DATASET CONTENT:
══════════
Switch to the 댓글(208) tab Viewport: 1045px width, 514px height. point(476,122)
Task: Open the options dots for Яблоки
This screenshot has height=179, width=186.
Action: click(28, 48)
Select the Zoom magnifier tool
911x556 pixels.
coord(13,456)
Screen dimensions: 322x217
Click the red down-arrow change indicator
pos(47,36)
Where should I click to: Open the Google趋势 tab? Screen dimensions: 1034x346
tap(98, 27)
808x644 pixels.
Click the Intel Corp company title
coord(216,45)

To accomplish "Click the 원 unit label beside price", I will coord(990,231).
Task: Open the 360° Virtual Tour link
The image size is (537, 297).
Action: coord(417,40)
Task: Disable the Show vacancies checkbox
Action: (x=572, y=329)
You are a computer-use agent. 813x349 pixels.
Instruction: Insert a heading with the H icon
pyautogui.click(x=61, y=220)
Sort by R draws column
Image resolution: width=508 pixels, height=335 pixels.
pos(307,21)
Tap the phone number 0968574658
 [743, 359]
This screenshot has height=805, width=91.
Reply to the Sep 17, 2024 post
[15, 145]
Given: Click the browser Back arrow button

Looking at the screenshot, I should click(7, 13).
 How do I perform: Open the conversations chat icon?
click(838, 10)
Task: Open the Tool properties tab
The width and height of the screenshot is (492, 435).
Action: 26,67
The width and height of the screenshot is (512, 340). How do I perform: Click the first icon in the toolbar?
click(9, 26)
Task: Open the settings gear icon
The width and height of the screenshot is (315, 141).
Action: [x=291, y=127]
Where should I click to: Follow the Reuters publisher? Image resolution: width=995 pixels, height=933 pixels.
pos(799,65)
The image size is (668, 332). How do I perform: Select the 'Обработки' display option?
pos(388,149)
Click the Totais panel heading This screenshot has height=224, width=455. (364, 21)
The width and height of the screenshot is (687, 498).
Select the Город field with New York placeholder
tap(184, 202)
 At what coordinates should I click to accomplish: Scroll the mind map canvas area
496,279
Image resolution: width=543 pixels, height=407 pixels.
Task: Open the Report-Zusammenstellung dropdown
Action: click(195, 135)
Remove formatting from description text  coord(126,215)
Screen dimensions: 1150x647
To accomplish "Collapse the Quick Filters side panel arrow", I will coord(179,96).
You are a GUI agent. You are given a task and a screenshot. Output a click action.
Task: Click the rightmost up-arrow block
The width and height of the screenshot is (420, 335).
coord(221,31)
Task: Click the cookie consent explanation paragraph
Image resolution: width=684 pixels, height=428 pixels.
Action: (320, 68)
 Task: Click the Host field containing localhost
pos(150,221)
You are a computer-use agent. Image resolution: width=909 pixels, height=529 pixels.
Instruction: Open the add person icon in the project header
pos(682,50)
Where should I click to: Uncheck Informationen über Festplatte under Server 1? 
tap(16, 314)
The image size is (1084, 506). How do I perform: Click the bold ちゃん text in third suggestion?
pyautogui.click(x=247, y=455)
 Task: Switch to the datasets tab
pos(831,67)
══════════
Some lines in the data above hold the string "agent". Find and copy each of them.

You are a computer-use agent. 813x349 pixels.
You are a GUI agent. You are given a task and a screenshot. Output a click action.
You are a computer-use agent. Image resolution: width=909 pixels, height=529 pixels.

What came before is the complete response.